People and radical ideas center of Adams thought

Posted By: November 22, 2017

Jim Gibney.Irish News. Belfast. Wednesday, November 22, 3017

As he spoke the last few sentences of his last speech as president of Sinn Féin, (I can hardly believe I have just written those words) Gerry Adams looked down from the podium, where at ard fheiseana he has stood for 34 years, towards his wife Colette and family and spoke about their love for each other, the importance of their family and how their love prevailed through the decades of political upheaval. How she made it possible for Gerry to be the remarkable leader he is.

In the 40 years I have known Gerry, and listening to his speeches and reading his writings, he has always placed people and alternative radical ideas at the center of his thoughts and approach to political struggle.

He is a great believer in people – in the ability of a single individual to bring about change, whatever that change is.

A powerful individual, he invested his power and influence in others to validate them and to encourage them to believe in themselves and to believe they can change their world.

He can be single-minded and intensely focused but intellectually understands when and when not to compromise.

The title of his last book launched a few weeks ago, Never Give Up is a metaphor for his life.

A few seats away from Colette sat Bernie McGuinness and her family as Gerry Adams paid tribute to Martin – another republican Colossus.

It was a loving relationship between Martin and Bernie and their family that made Martin the outstanding leader he was.

Both Gerry and Martin knew the importance of a loving and stable family life.

And as we can see, from the leadership of Gerry Adams and Martin McGuinness, with those circumstances, all things are possible.

Gerry Adams is a warm, sensitive, thoughtful and approachable person. He is brave and fearless. He has a zany sense of humor and enjoys a laugh. He is a listener as much as a talker.

He is an enabler and encourages people to speak their mind, to be ambitious for the greater good.

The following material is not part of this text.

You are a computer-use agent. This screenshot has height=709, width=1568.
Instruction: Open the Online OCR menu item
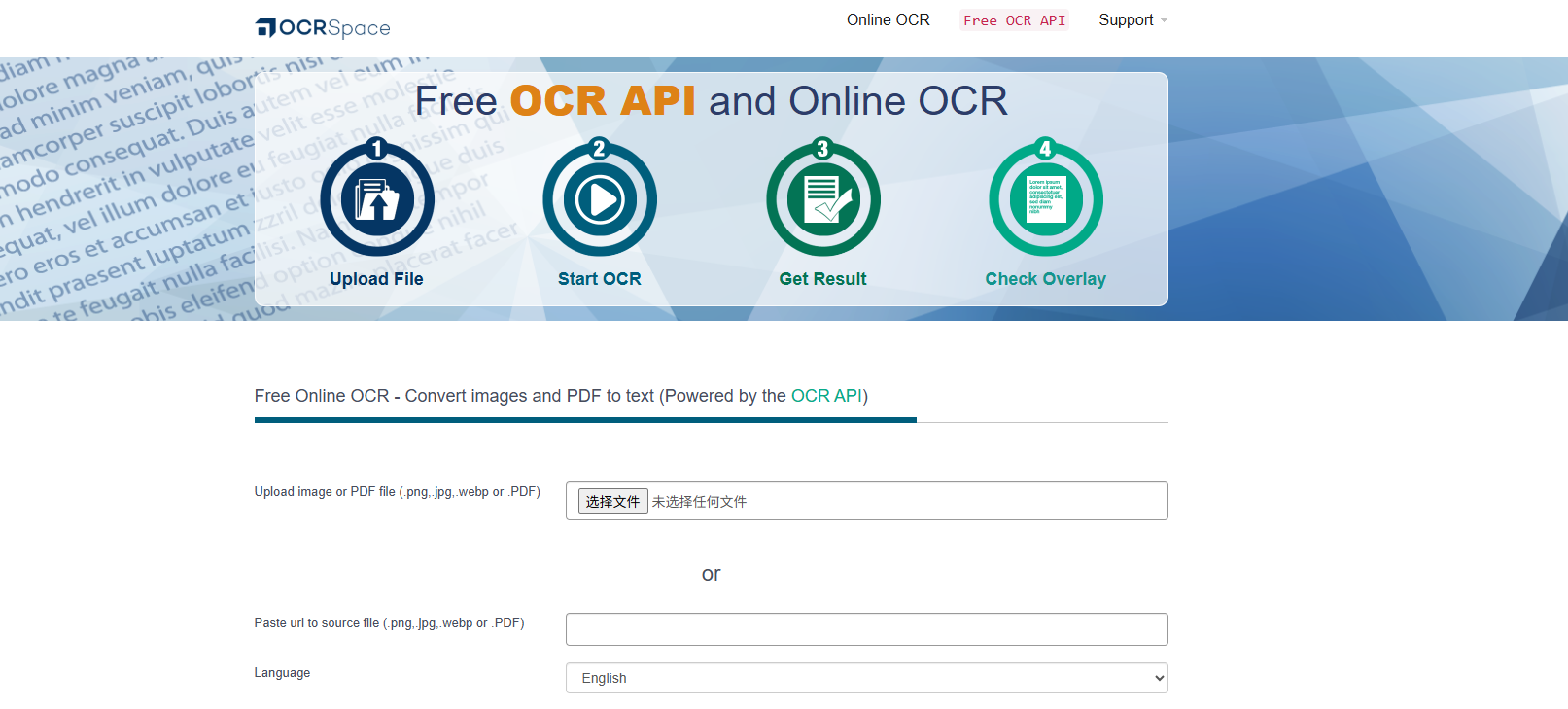coord(888,19)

The mood of the ard fheis was one of heightened emotion, with the death of Martin just nine months ago and the anticipated speech from Gerry announcing he was stepping down.

Change is always difficult and on this occasion made more so because in less than a year the two charismatic and irrepressible figureheads that led the republican struggle, on many fronts, are no longer at the helm.

Few Republicans I spoke with wanted Gerry to stand aside. They wanted him to lead forever.

He is more popular today than when he was first elected president in 1983 and his popularity beyond republican ranks is clearly demonstrated in the growth of Sinn Féin.

Political parties need to lead the times and change with the times. And so with Sinn Féin.

New leaders bring energy, enthusiasm, and optimism, which Gerry Adams has in abundance, but he and Colette and their family are entitled to a life without the pressure that being leader of Sinn Féin brought.

There really is no ‘good’ time to step aside but, in reality, there is no ‘better’ time to do so than now.

Sinn Féin is the strongest it has been since before partition due to Gerry Adams.

Half-a-million people vote for the party across the island.

Ending partition is at the top of the political agenda – Sinn Féin simultaneously in government in the south and the north is not a dream.

The public face of its new leadership team – Mary Lou McDonald and Michelle O’Neill comprise two impressive, motivational, articulate and highly capable people leading the way to a new united Ireland. They have a firm grip on the baton of freedom handed to them by Gerry Adams and Martin McGuinness. And that is a tribute to them as well as Gerry and Martin.

Gerry Adams is a unique and special person – a national and international statesman.

He did the impossible. He brought peace to Ireland and ended the conflict and its human cost on all sides. He changed Ireland’s political culture forever.

He gave people hope and a voice which I am sure we will continue to hear for many, many years to come.